▶ _WHAT YOU SHOULD DO_
Write out nothing except the lines running from the one containing "Instruction: Click the" to the last line of the data, exactly as they stand.

▶ _EXERCISE MATERIAL_

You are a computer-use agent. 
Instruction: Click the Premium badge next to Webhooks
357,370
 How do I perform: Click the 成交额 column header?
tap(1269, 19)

▶ _REPLY TO THE EXERCISE_
Instruction: Click the Premium badge next to Webhooks
357,370
 How do I perform: Click the 成交额 column header?
tap(1269, 19)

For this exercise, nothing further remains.